И вот результат: Инна заплакала, поднялась, полубежит. Я увиваюсь вокруг нее, пробую остановить (как прекрасно мы целовались! Сон-трава, сон-трава!..), каюсь, прошу прощения. Я чувствую себя виноватым за ее разразившееся слезами расстройство, хочу забыть об оправданиях, которые есть у меня, но вместе с тем отношусь к этому, как к уступчивости на минуты. Уступают же взрослые ребенку, если он уросит[6].

Я отчаивался от собственного жалостливого раскаяния, но Инна не только не смилостивилась, даже распаляла свою обиду: всхлипывания учащались, моментами гибельно чудилось, что ее дыхание пресекется от мелькающего вибрирования груди, обтянутой пуховой кофтой.

— Растопчи меня! — крикнул я, не зная, как унять эти каскадные всхлипывания.

Лицом вниз я упал впереди нее.

Раньше Инна будто не слышала, как я моляще виноватился, и словно бы шла сквозь меня: не существую, улетучился. А тут, когда она ступала по мне, я чувствовал, что она делает это сознательно, со злорадным покручиванием каблуков.

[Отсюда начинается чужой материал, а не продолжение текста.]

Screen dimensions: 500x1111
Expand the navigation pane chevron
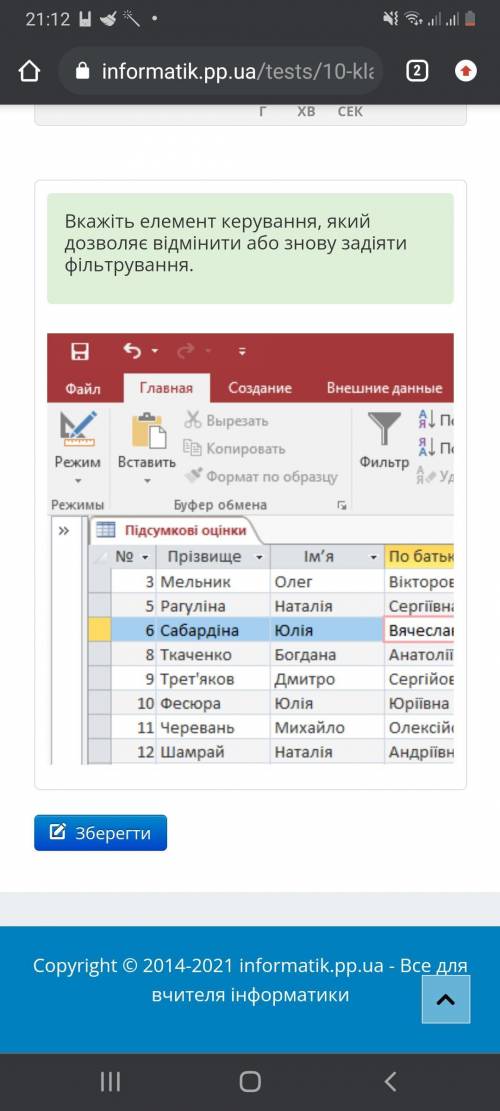[64, 530]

Я не глядел вослед Инне. Быстро удалялся вжикающий шелест ее шагов. Оборвалось мое чувство, почти равносильное желанию умереть.

Я лежал раздавленно униженный. Предощущение разочарования и опустошенности накапливалось в сердце еле уловимым ознобом.

Я спутал приближающийся звук с нагнетанием шелеста, летящего издалека по спокойному раздолью озерных тростников. Мальчишкой я частенько рыбачил с братвой — так мы, сверстники из земляночного шанхая, называли себя. Сидишь на берегу, тихо, до того щемяще тихо, точно на всем белом свете повымерли живые существа. Внезапно где-то далеко-далеко раздастся пушистый тоненький звучок, как бы пар пробил в трубе игольчатое отверстие. Но скоро впечатление тонкого истечения пара проходит. Нет, видать, отверстие в трубе быстро увеличивается, словно дырка в тонкой пластинке льда, которую ты продуваешь. Похоже, что пар хлещет упруже, дальше, и если его мощь будет увеличиваться, то он докатит струю до твоего укромного местечка средь камыша. Мгновение спустя ты догадываешься: ведь это сквозняк, ворвавшийся в междугорье, полосой мчится по верхушкам камышей. Гонкий, привычный шелест. Радуешься ему, как порсканью солнечных лучей, отражаемых рябью, зубчатым, инеево-белым лилиям, тяжелым выбросам из воды кольчужно-золотых карпов.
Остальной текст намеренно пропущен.